-------- Record excerpts --------

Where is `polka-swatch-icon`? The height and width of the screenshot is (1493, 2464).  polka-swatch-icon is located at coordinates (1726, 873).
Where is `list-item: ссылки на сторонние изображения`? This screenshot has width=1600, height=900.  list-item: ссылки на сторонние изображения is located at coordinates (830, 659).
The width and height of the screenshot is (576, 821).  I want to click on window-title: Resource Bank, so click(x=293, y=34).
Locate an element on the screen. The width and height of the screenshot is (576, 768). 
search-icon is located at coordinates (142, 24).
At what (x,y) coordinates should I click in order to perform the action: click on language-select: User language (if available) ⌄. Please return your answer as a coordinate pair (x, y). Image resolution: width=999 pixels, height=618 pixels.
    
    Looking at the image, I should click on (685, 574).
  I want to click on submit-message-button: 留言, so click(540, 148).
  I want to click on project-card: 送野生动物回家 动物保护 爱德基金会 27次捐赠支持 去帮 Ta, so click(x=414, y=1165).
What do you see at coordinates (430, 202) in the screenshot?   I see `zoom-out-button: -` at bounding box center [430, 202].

--------

* Task description
Rewrite the lines above so that each "screenshot" becomes "screen capture", keeping everything else the same.

* Result of this exercise
Where is `polka-swatch-icon`? The height and width of the screen capture is (1493, 2464).  polka-swatch-icon is located at coordinates (1726, 873).
Where is `list-item: ссылки на сторонние изображения`? This screen capture has width=1600, height=900.  list-item: ссылки на сторонние изображения is located at coordinates (830, 659).
The width and height of the screen capture is (576, 821).  I want to click on window-title: Resource Bank, so click(x=293, y=34).
Locate an element on the screen. The width and height of the screen capture is (576, 768). 
search-icon is located at coordinates (142, 24).
At what (x,y) coordinates should I click in order to perform the action: click on language-select: User language (if available) ⌄. Please return your answer as a coordinate pair (x, y). Image resolution: width=999 pixels, height=618 pixels.
    
    Looking at the image, I should click on (685, 574).
  I want to click on submit-message-button: 留言, so click(540, 148).
  I want to click on project-card: 送野生动物回家 动物保护 爱德基金会 27次捐赠支持 去帮 Ta, so click(x=414, y=1165).
What do you see at coordinates (430, 202) in the screen capture?   I see `zoom-out-button: -` at bounding box center [430, 202].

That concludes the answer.